Some records
***

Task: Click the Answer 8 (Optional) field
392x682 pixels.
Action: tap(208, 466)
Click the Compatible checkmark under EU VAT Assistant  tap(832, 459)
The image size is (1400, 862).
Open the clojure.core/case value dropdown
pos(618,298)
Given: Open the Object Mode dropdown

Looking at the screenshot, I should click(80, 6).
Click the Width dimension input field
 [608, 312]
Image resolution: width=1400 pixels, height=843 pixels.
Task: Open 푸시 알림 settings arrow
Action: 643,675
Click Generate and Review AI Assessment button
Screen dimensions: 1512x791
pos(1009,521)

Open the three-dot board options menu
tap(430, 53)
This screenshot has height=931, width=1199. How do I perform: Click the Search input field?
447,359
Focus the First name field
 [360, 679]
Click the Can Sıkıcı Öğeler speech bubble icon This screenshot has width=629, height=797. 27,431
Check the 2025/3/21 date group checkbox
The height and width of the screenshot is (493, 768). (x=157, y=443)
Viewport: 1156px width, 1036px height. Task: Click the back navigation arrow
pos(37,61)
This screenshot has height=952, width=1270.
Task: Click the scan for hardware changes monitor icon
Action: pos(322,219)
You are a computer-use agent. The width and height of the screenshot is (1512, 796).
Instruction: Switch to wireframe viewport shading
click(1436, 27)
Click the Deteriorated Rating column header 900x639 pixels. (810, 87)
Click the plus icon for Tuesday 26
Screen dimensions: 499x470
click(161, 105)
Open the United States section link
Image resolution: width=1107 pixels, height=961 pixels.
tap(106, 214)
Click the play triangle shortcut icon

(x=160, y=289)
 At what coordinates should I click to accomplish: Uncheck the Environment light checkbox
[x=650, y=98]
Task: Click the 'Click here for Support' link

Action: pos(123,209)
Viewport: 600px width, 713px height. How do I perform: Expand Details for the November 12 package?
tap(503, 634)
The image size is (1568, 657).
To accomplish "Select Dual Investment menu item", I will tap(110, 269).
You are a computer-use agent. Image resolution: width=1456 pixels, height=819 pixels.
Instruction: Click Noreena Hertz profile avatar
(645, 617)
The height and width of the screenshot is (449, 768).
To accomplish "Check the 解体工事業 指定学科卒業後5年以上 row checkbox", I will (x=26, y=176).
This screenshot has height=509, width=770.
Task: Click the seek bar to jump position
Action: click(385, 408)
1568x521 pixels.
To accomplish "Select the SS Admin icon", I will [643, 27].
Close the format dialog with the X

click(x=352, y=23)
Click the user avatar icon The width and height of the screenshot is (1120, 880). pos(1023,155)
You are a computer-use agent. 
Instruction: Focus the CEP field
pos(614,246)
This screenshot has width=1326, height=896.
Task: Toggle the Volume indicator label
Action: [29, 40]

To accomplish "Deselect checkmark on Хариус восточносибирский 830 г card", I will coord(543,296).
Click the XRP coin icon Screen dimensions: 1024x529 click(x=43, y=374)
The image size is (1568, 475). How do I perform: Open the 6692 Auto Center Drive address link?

***

What to do: Reproduce all of the material above verbatim, line for line.

Correct output:
Task: Click the Answer 8 (Optional) field
392x682 pixels.
Action: tap(208, 466)
Click the Compatible checkmark under EU VAT Assistant  tap(832, 459)
The image size is (1400, 862).
Open the clojure.core/case value dropdown
pos(618,298)
Given: Open the Object Mode dropdown

Looking at the screenshot, I should click(80, 6).
Click the Width dimension input field
 [608, 312]
Image resolution: width=1400 pixels, height=843 pixels.
Task: Open 푸시 알림 settings arrow
Action: 643,675
Click Generate and Review AI Assessment button
Screen dimensions: 1512x791
pos(1009,521)

Open the three-dot board options menu
tap(430, 53)
This screenshot has height=931, width=1199. How do I perform: Click the Search input field?
447,359
Focus the First name field
 [360, 679]
Click the Can Sıkıcı Öğeler speech bubble icon This screenshot has width=629, height=797. 27,431
Check the 2025/3/21 date group checkbox
The height and width of the screenshot is (493, 768). (x=157, y=443)
Viewport: 1156px width, 1036px height. Task: Click the back navigation arrow
pos(37,61)
This screenshot has height=952, width=1270.
Task: Click the scan for hardware changes monitor icon
Action: pos(322,219)
You are a computer-use agent. The width and height of the screenshot is (1512, 796).
Instruction: Switch to wireframe viewport shading
click(1436, 27)
Click the Deteriorated Rating column header 900x639 pixels. (810, 87)
Click the plus icon for Tuesday 26
Screen dimensions: 499x470
click(161, 105)
Open the United States section link
Image resolution: width=1107 pixels, height=961 pixels.
tap(106, 214)
Click the play triangle shortcut icon

(x=160, y=289)
 At what coordinates should I click to accomplish: Uncheck the Environment light checkbox
[x=650, y=98]
Task: Click the 'Click here for Support' link

Action: pos(123,209)
Viewport: 600px width, 713px height. How do I perform: Expand Details for the November 12 package?
tap(503, 634)
The image size is (1568, 657).
To accomplish "Select Dual Investment menu item", I will tap(110, 269).
You are a computer-use agent. Image resolution: width=1456 pixels, height=819 pixels.
Instruction: Click Noreena Hertz profile avatar
(645, 617)
The height and width of the screenshot is (449, 768).
To accomplish "Check the 解体工事業 指定学科卒業後5年以上 row checkbox", I will (x=26, y=176).
This screenshot has height=509, width=770.
Task: Click the seek bar to jump position
Action: click(385, 408)
1568x521 pixels.
To accomplish "Select the SS Admin icon", I will [643, 27].
Close the format dialog with the X

click(x=352, y=23)
Click the user avatar icon The width and height of the screenshot is (1120, 880). pos(1023,155)
You are a computer-use agent. 
Instruction: Focus the CEP field
pos(614,246)
This screenshot has width=1326, height=896.
Task: Toggle the Volume indicator label
Action: [29, 40]

To accomplish "Deselect checkmark on Хариус восточносибирский 830 г card", I will coord(543,296).
Click the XRP coin icon Screen dimensions: 1024x529 click(x=43, y=374)
The image size is (1568, 475). How do I perform: Open the 6692 Auto Center Drive address link?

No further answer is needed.